Short task: State how many of the rows below contain the string "Click", counting only matches in the same case. Give only the number.

═════ Records for the exercise ═════

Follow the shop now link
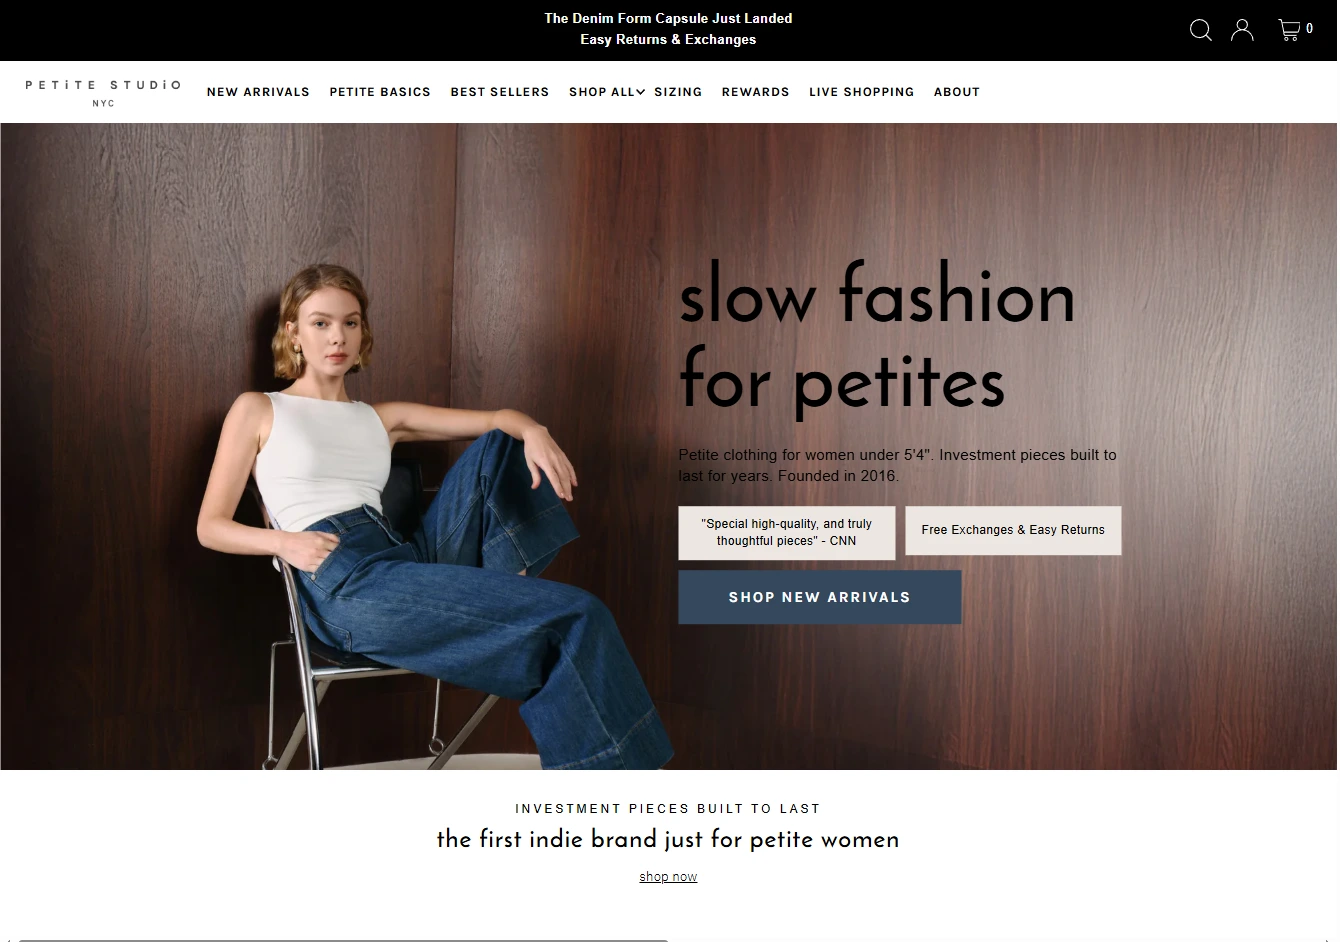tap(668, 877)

═════
═════ Records for the exercise ═════

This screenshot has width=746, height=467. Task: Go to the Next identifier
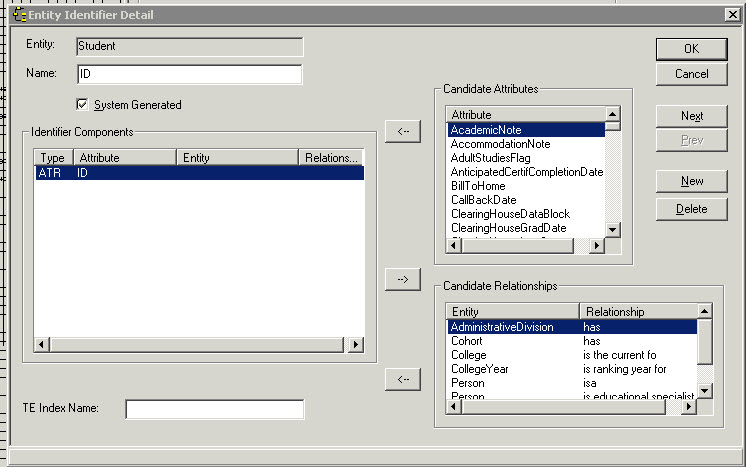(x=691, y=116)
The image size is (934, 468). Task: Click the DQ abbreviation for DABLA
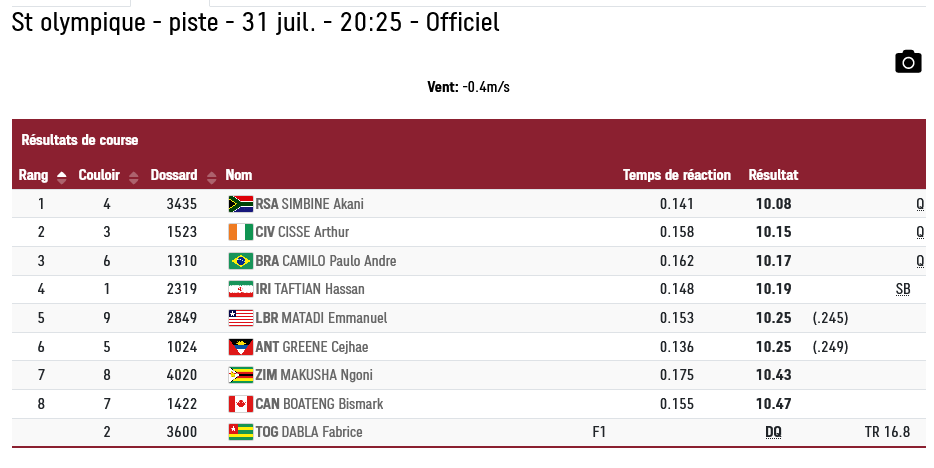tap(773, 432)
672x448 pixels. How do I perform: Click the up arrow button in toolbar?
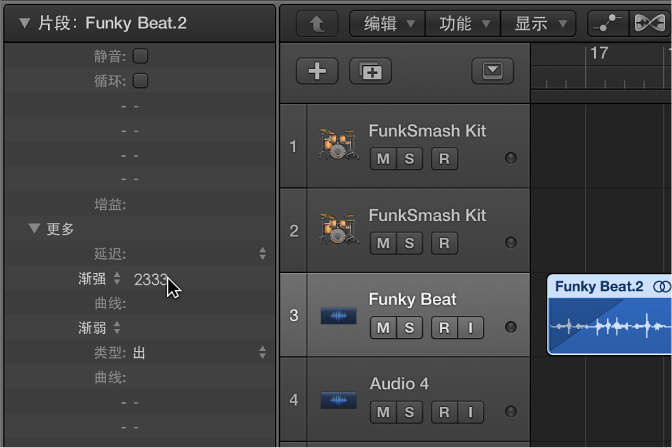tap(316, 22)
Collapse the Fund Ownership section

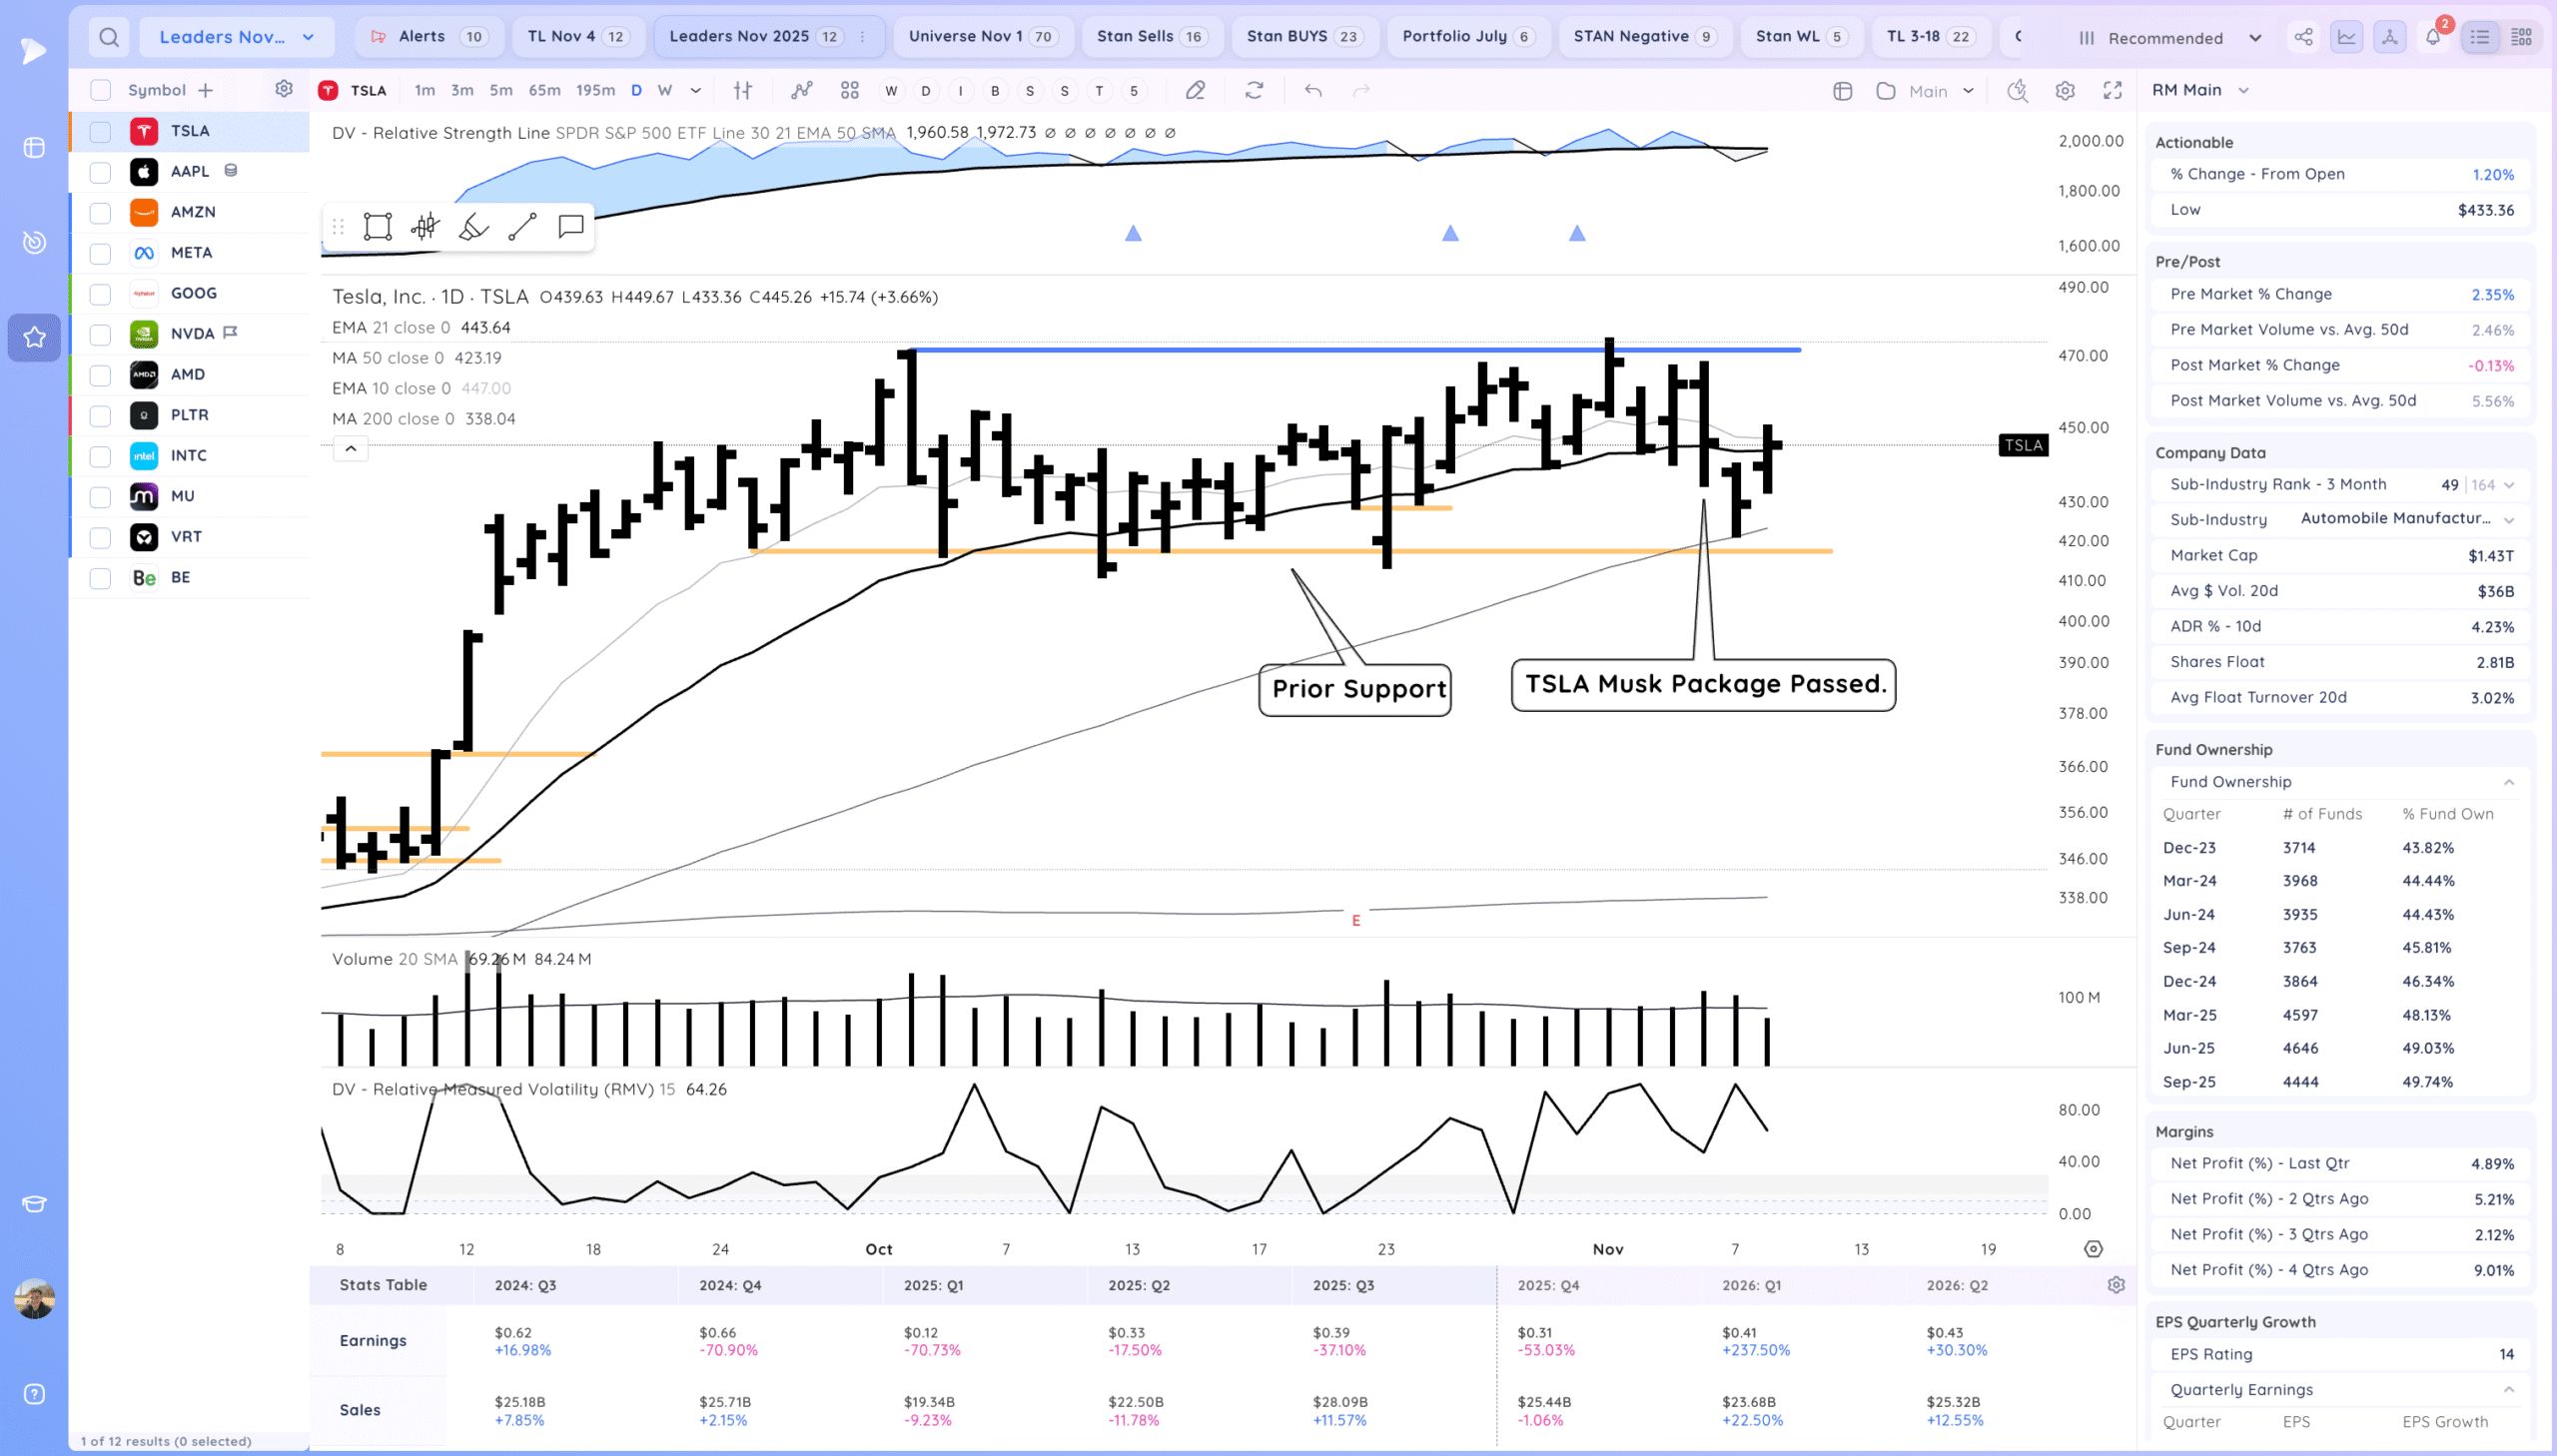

═════

Answer to this task: 2